Umbau des Leipziger Hauptbahnhofs kostete 500 Millionen Mark

Am heutigen Mittwoch soll der für 500 Millionen DM zu einer Kaufhaus-Bahnhof-Mischung umgebaute Hauptbahnhof in Leipzig eingeweiht werden. Schon vor Baubeginn im November 1995 wandten sich Tausende Leipziger mit einer Unterschriftensammlung gegen den Umbau und speziell gegen ein Parkhaus, das auf den Bahnsteigen 24 bis 26 gebaut wurde. Während der Bauzeit kam es zu mehreren Razzien der Polizei, bei denen illegal eingestellte Arbeiter festgestellt wurden. Außerdem machten schwere Unfälle immer wieder Schlagzeilen. So scheint besonders der letzte der drei tödlichen Unfälle symptomatisch zu sein für das allgemeine Chaos auf der Baustelle und den zunehmenden Termindruck, der auf den über 100 Firmen und ihren rund 2 000 Arbeitern lag.

Erst am 6. November war ein nigerianischer Student durch das Dach des Querbahnsteiges 30 Meter in die Tiefe gestürzt. Er war von einer Installationsfirma am selben Tag zu Reinigungsarbeiten eingestellt worden und hatte das Dach ungesichert betreten. Ein paar Tage zuvor war gegen zwei Uhr nachts ein Monteur vom Kuppeldach der Osthalle gestürzt und noch am Unfallort verstorben. Insgesamt beläuft sich die traurige Bilanz der Baustelle auf drei Todesopfer und zehn Schwerverletzte.

- AUFGABE:
Beantworten Sie anhand des Textauszugs zum Umbau des Leipziger Hauptbahnhofs:
1. In welchem Monat und Jahr begann der Bau?
2. Auf welchen Bahnsteigen wurde das Parkhaus errichtet?
3. Wie tief stürzte der Student am 6. November?
Als Grundlage dient ausschließlich der Textauszug.

- BEREITGESTELLTES MATERIAL:
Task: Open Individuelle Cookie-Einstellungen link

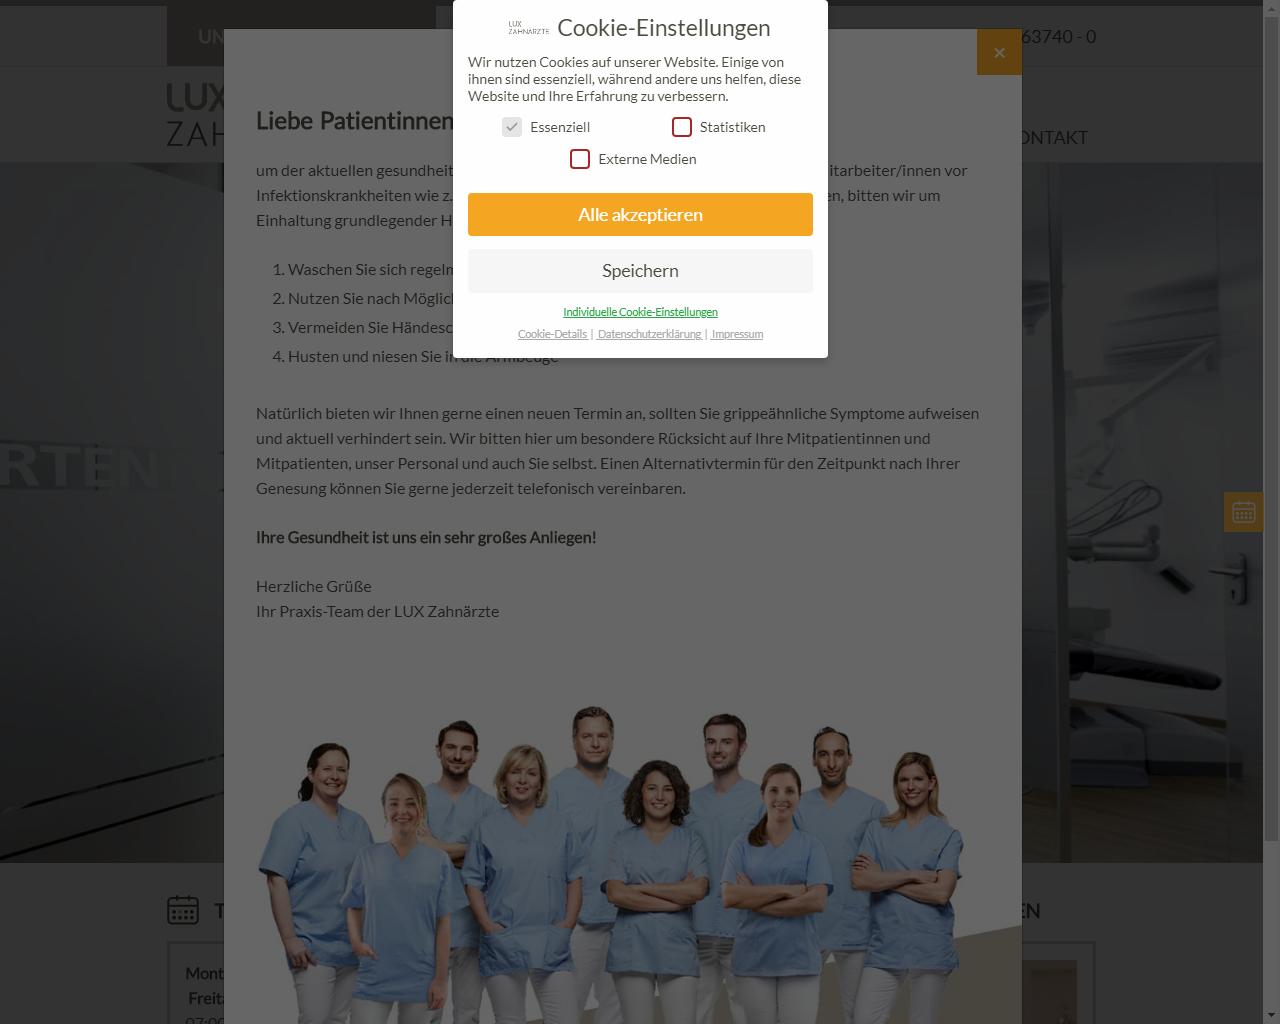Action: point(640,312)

- ANTWORT:
1. Im November 1995.
2. Auf den Bahnsteigen 24 bis 26.
3. 30 Meter.